Abstract painting of subject, generated by DALL-E 2

Sun stroke

06 Jun 2009 - Bruno Prior

I have been in France for a couple of days, visiting a potential business partner's sites. They have plans to install a huge area of photovoltaic (PV) panels at both sites. In both cases, they claim that the PV will pay for the cost of the buildings on which the panels will be installed. Hence they are building very big structures to cover with PV.

That is somewhat surprising, because PV, unless massively subsidised, doesn't even cover the cost of itself (i.e. installing and running the panels), let alone pay for the building underneath. The explanation: the French government is introducing a tariff to pay €500/MWh from PV. By comparison, their power costs (they claim, though this probably hides massive subsidy to the nuclear industry) around €37/MWh to produce, and consumers pay €42-120/MWh (large industrial to small domestic).

In this respect, they are outdoing even the Germans, who "only" threw €320-400/MWh at PV. This made the Germans the biggest deployers of PV in the world (relative to the size of their economy). And yet contributed a gnat's fart of electricity (<0.1%) to their total energy supplies.

Our potential colleagues will not be the only ones planning to respond to this incentive by building installations that otherwise would not be built, which will cost a fortune, fit badly with their nuclear power (as both are inflexible), and add little to their energy supplies or security. There will doubtless be a spate of construction subsidised by this massive distortion, whose cost bears no relation to the environmental or economic benefit (particularly in France, where this power will mainly be displacing nuclear, and therefore making a minimal impact on carbon emissions, and reducing the efficiency of the nuclear power stations).

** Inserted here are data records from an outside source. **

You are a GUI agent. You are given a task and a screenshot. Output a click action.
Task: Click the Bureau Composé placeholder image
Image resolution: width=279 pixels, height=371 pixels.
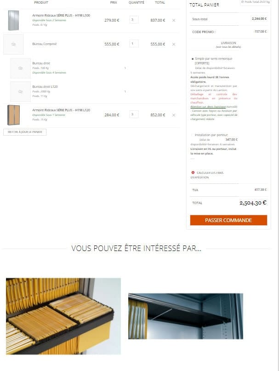tap(13, 44)
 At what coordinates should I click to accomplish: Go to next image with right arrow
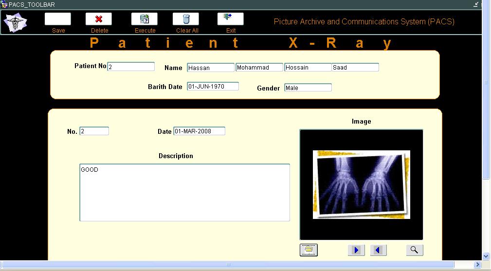coord(356,250)
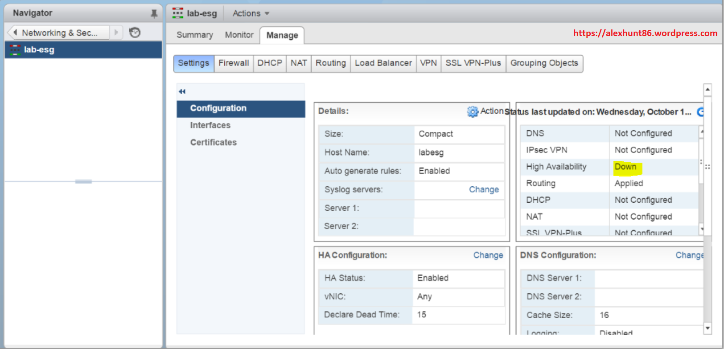Open the Actions dropdown menu
This screenshot has width=724, height=349.
(x=251, y=13)
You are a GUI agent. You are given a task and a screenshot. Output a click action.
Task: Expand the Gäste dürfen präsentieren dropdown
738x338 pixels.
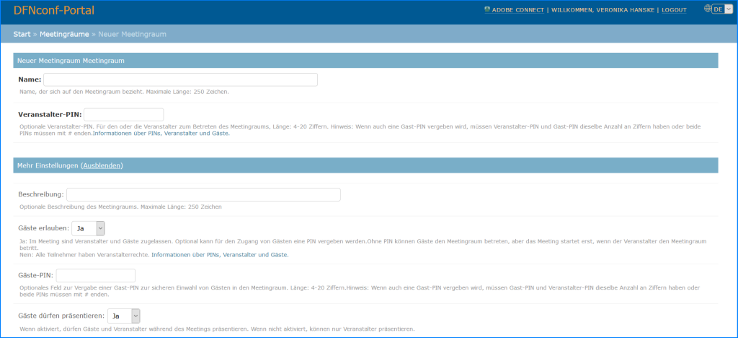123,316
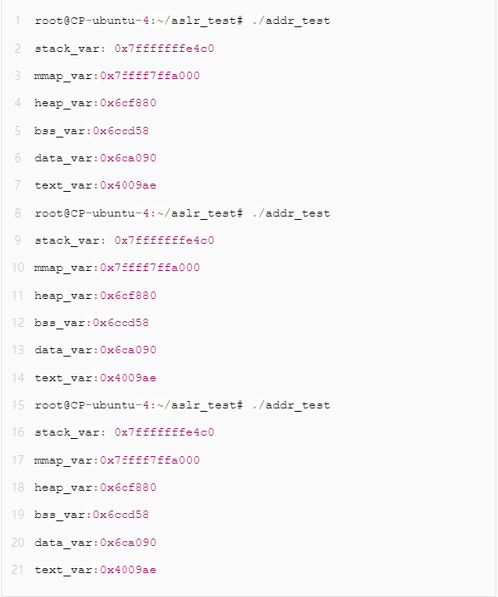Click the bss_var label on line 5

(x=61, y=131)
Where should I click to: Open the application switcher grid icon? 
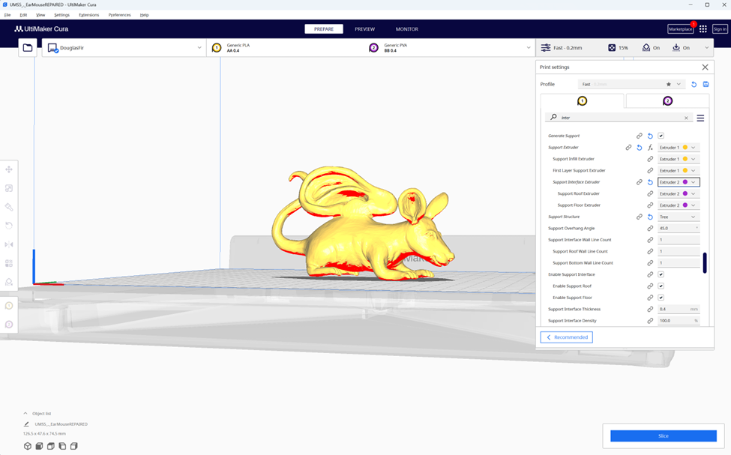703,29
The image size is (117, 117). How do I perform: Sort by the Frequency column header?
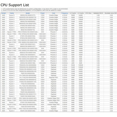point(65,13)
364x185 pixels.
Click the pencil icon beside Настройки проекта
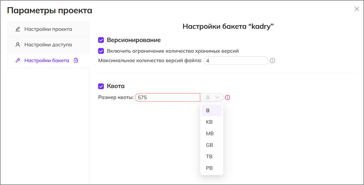click(x=18, y=29)
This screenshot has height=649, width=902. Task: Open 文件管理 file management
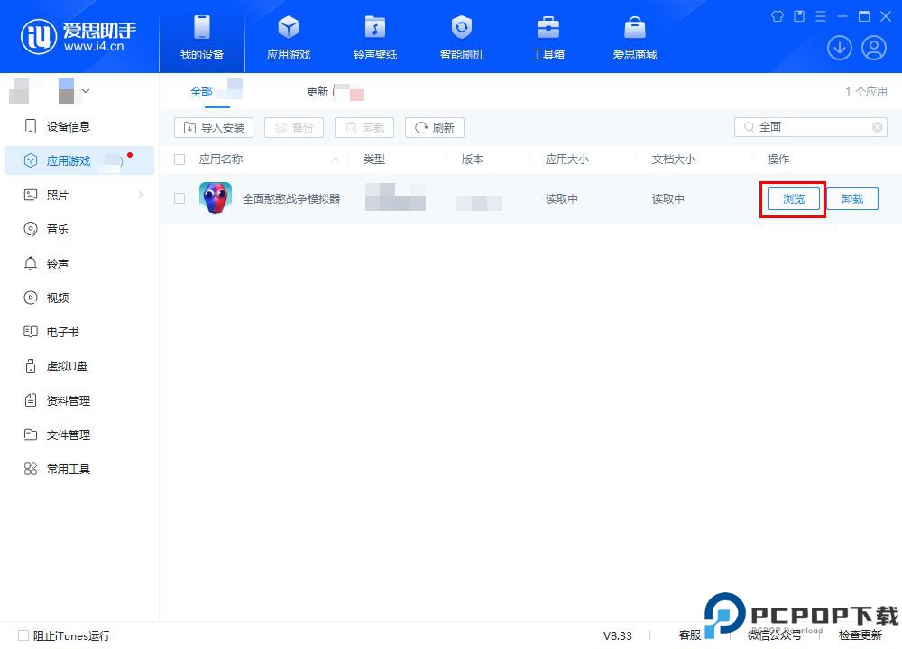[63, 434]
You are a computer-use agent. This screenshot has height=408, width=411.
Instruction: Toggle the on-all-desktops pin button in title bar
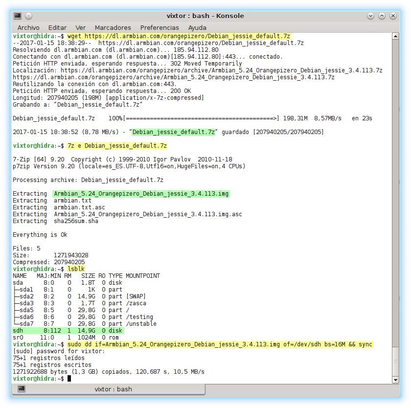tap(28, 16)
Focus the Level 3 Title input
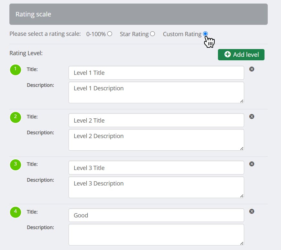The height and width of the screenshot is (250, 281). (x=156, y=168)
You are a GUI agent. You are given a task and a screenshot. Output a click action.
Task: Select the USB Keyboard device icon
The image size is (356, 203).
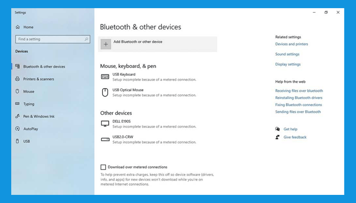(105, 77)
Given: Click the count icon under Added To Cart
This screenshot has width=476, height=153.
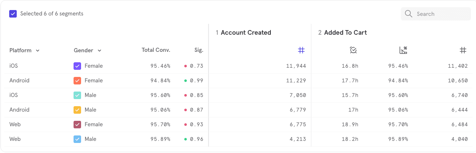Looking at the screenshot, I should click(x=463, y=51).
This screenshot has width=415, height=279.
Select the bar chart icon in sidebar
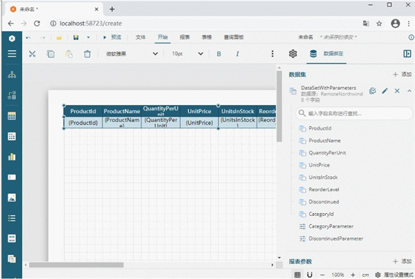coord(11,156)
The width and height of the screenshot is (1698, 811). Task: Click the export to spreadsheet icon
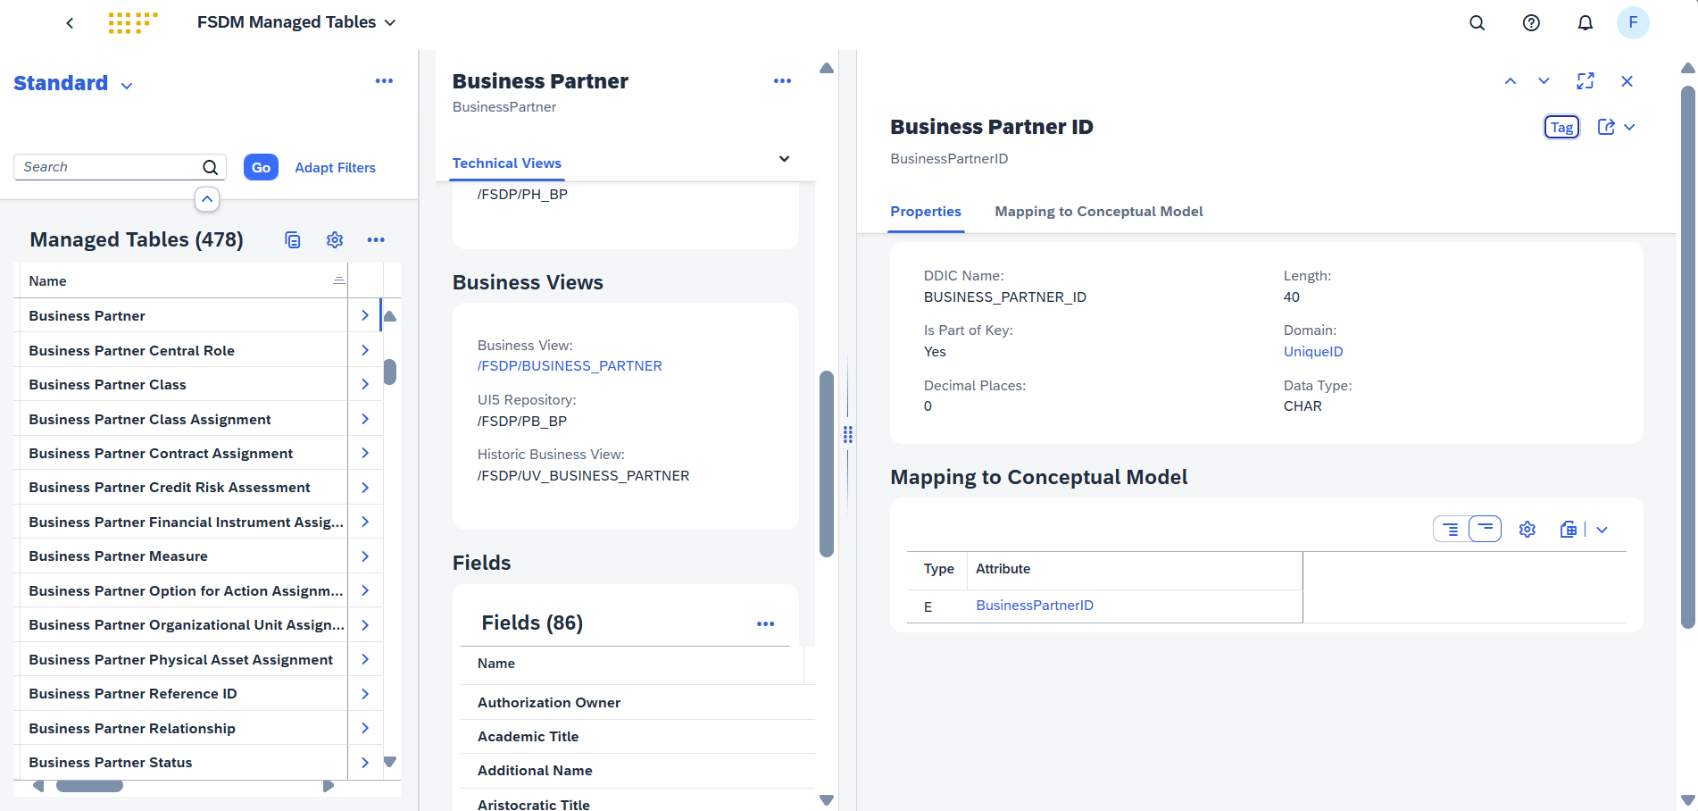click(1568, 530)
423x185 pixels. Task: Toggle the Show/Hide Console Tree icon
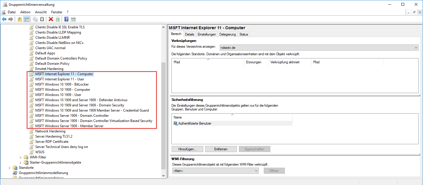click(x=26, y=19)
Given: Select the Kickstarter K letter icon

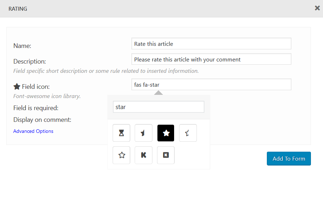Looking at the screenshot, I should [x=144, y=155].

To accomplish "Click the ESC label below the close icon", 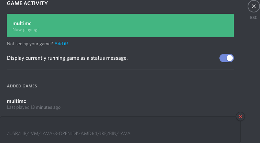I will click(254, 18).
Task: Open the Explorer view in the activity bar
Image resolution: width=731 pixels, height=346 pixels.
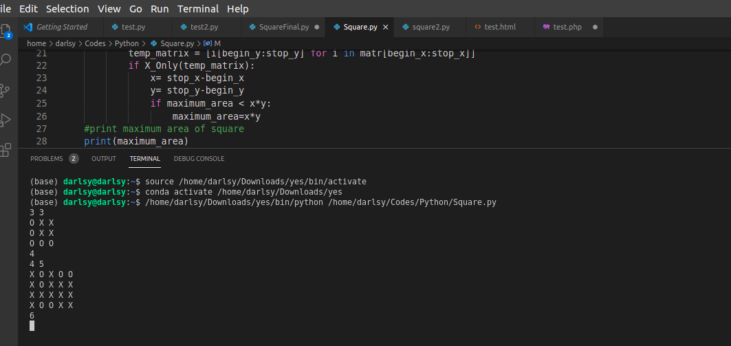Action: point(6,32)
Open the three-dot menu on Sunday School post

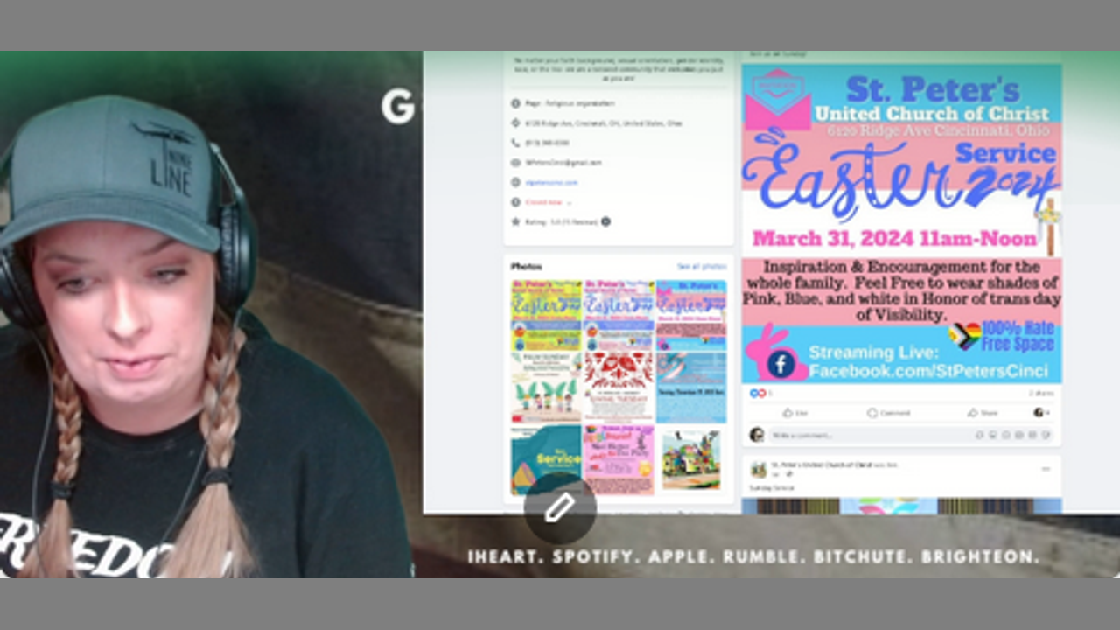coord(1045,469)
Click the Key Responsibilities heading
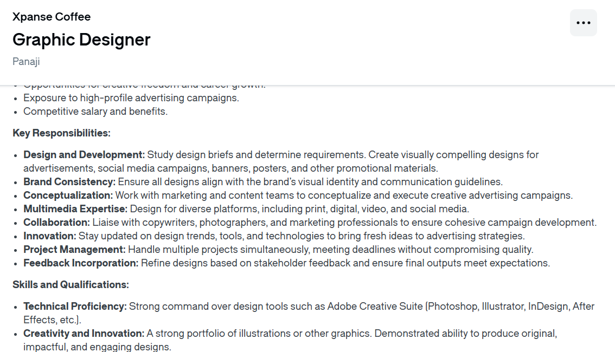The width and height of the screenshot is (615, 352). pos(61,133)
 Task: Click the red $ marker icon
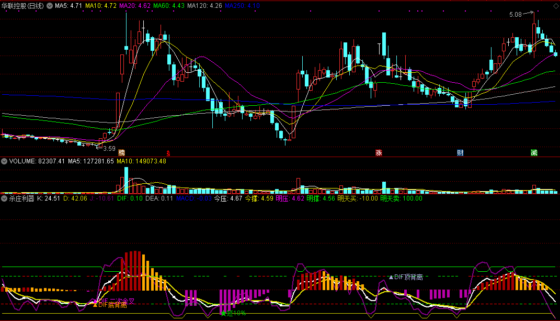[168, 153]
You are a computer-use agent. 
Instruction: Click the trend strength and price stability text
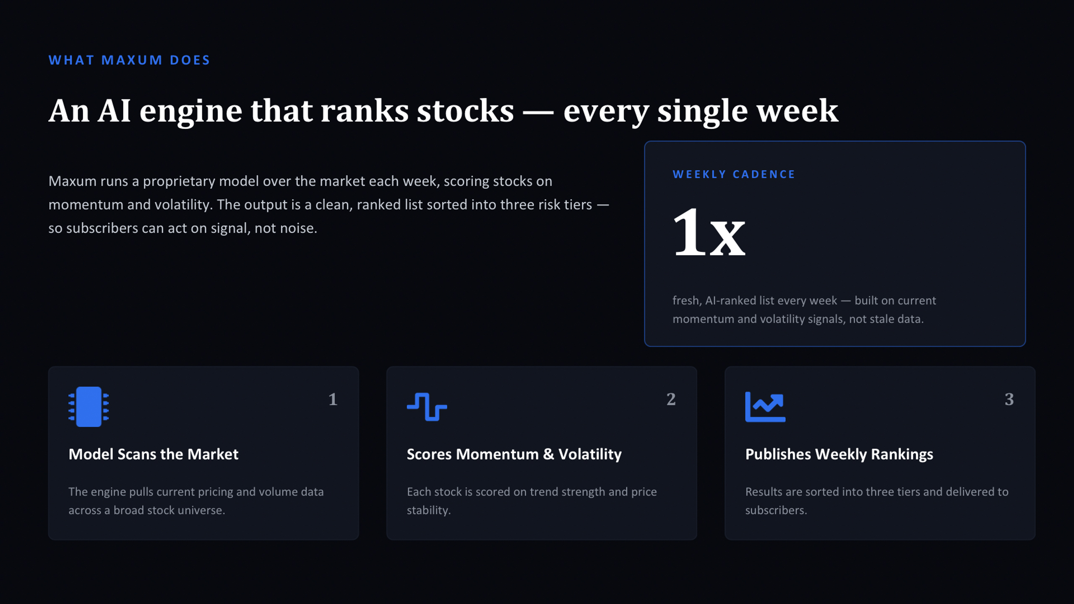532,501
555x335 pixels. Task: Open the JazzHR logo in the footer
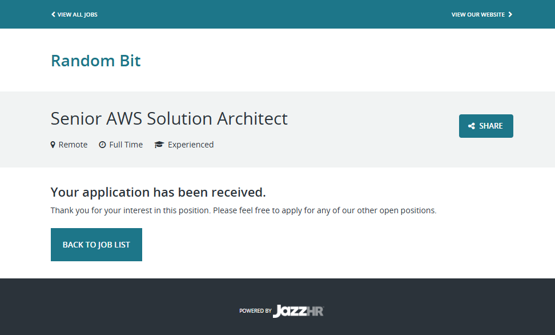pyautogui.click(x=298, y=311)
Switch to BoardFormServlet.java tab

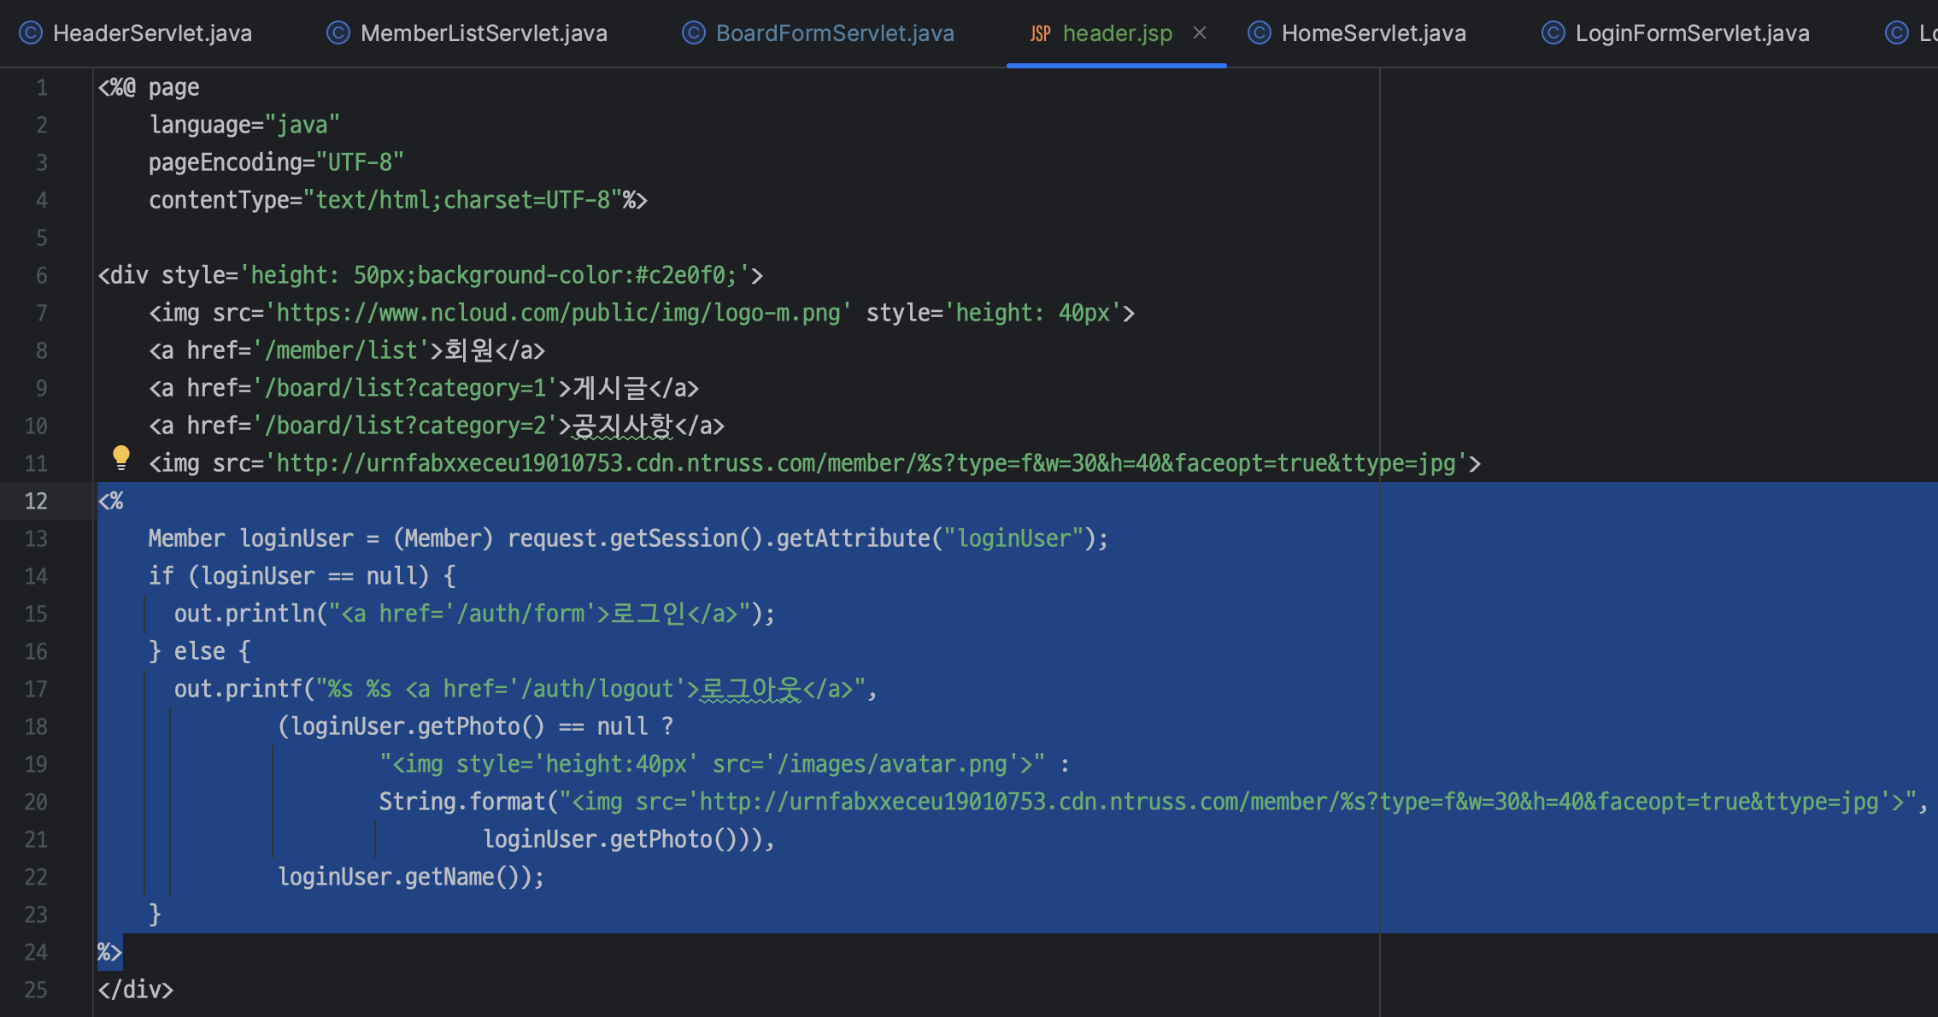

The French government justifies this, as governments always do, by claiming that massive support will produce massive deployment, which will achieve economies of scale, and drive the technology down the learning curve, making the technology viable in the long-run. What they have not explained is why this has not already been achieved by the German programme, and why, following that programme and the supposed economies and learning achieved, they have had to introduce a subsidy even more generous than the Germans in order to encourage the market. Is this yet another example where the learning curve is negative, and the lessons learned are that the technology is more expensive and less likely to reduce in cost than its proponents expected?